UCLA Jokes (for equal time)
courtesy of Deborah Holt, USC alumnae

Q: How do you get a UCLA graduate off your front porch?
A: Give him the pizza money.

Q: Do you know why they couldn't have a nativity scene at UCLA ?
A: They couldn't find three wise men or a virgin.

Q: Why did the chicken cross the road?
A: To get as far away from UCLA as possible

Q: Did you hear that UCLA is dressing only 15 players this season?
A: The rest can dress themselves.

Q: What does a UCLA say when he sees you?
A: Would you like fries to go with that, sir?

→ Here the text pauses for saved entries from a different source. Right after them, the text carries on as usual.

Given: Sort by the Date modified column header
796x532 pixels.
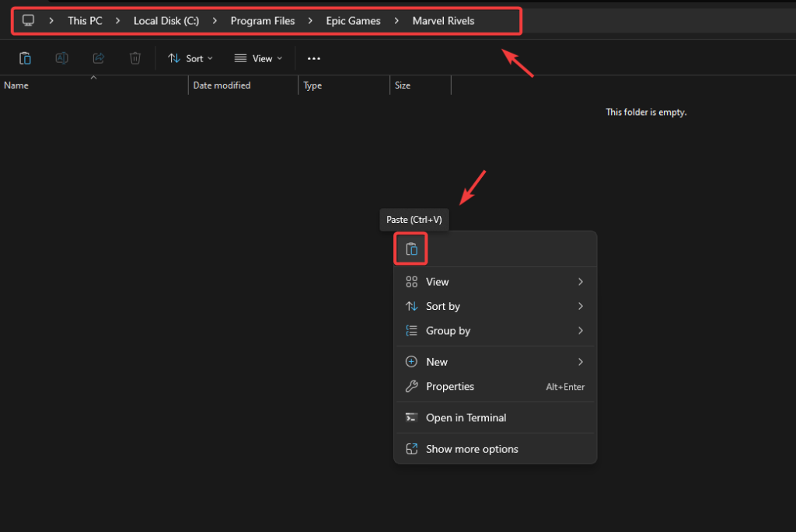Looking at the screenshot, I should coord(222,85).
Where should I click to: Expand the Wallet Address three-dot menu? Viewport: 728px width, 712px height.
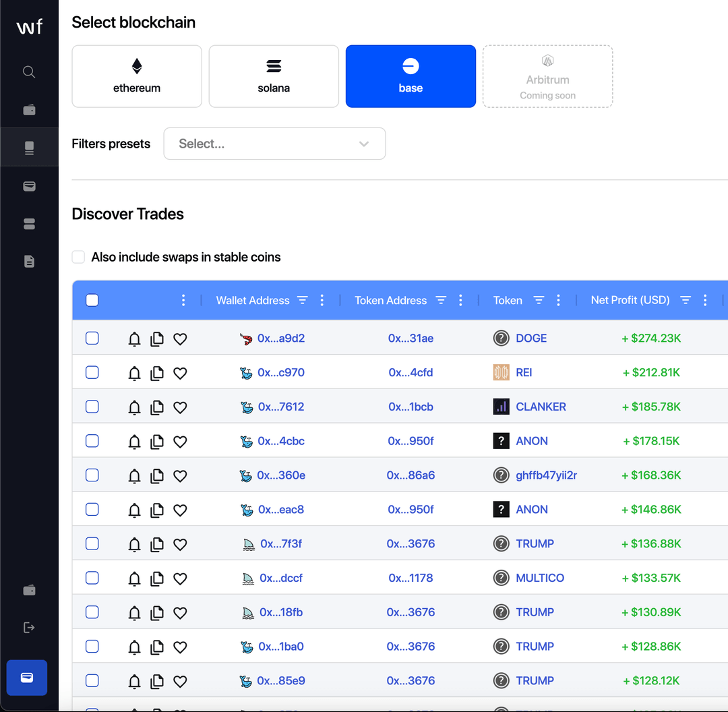coord(322,300)

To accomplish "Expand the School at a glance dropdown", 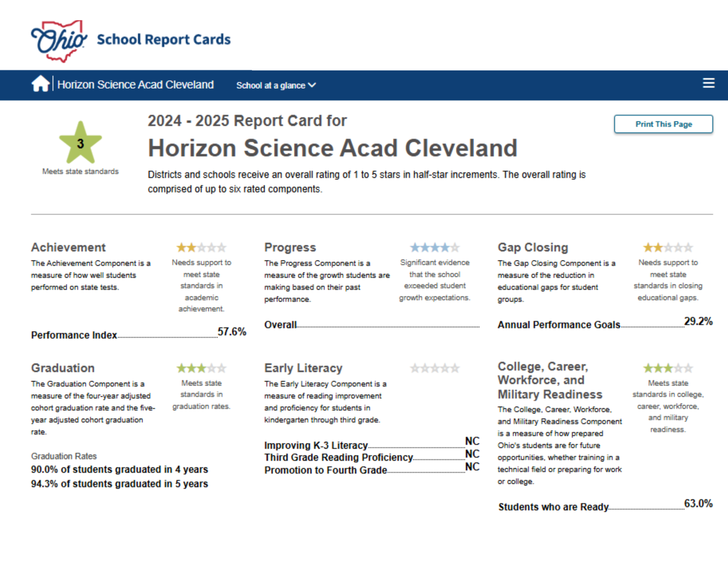I will [x=276, y=85].
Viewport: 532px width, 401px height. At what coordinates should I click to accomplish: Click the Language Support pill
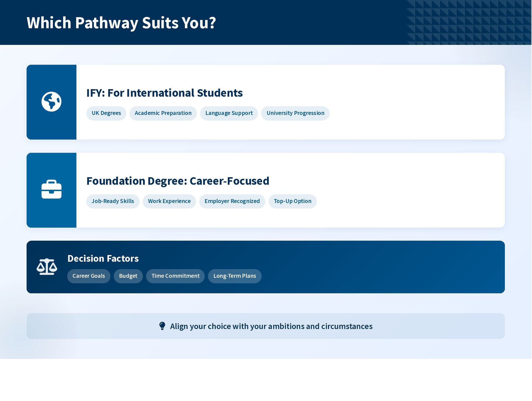click(x=229, y=113)
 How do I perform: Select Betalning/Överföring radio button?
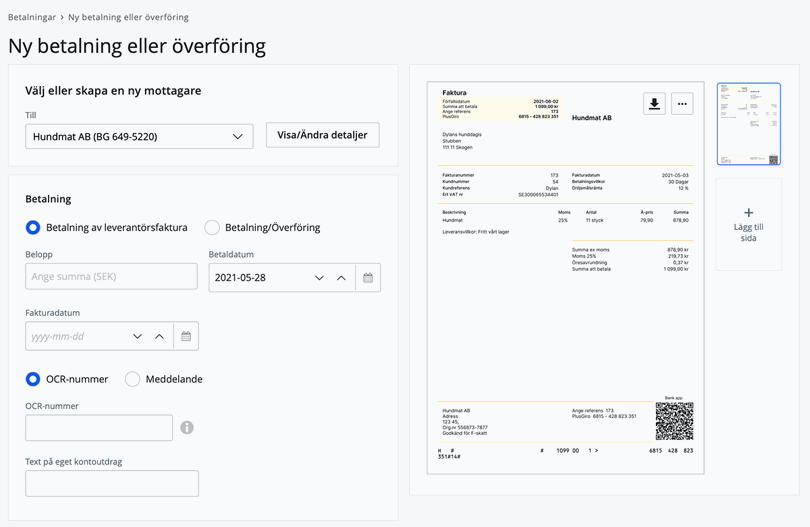click(x=212, y=228)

Q: What is the difference between a UCLA fan and a three-week-old puppy?
A: Eventually the puppy will stop whining.

Q: What do you call 30 UCLA students in a basement?
A: A whine cellar.

Q: Why are they planning to resurface The Rose Bowl with cardboard?
A: Because the Bruins always play better on paper.

Q: What do you get when you cross a pig with a UCLA graduate?
A: Nothing. There are some things a pig just won't do.

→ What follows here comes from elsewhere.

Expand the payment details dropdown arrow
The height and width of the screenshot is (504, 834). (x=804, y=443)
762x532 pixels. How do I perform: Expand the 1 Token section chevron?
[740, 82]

Q: Why do UCLA graduates put a copy of their diploma in the window of their vehicles?
A: So they can park in handicap spaces.

Q: How many UCLA football players does it take to change a light bulb?
A: Just two, but they each get three hours credit.

Q: Do you know where John Robinson moved after he retired?
A: Westwood, he wanted to get as far away from football as he could.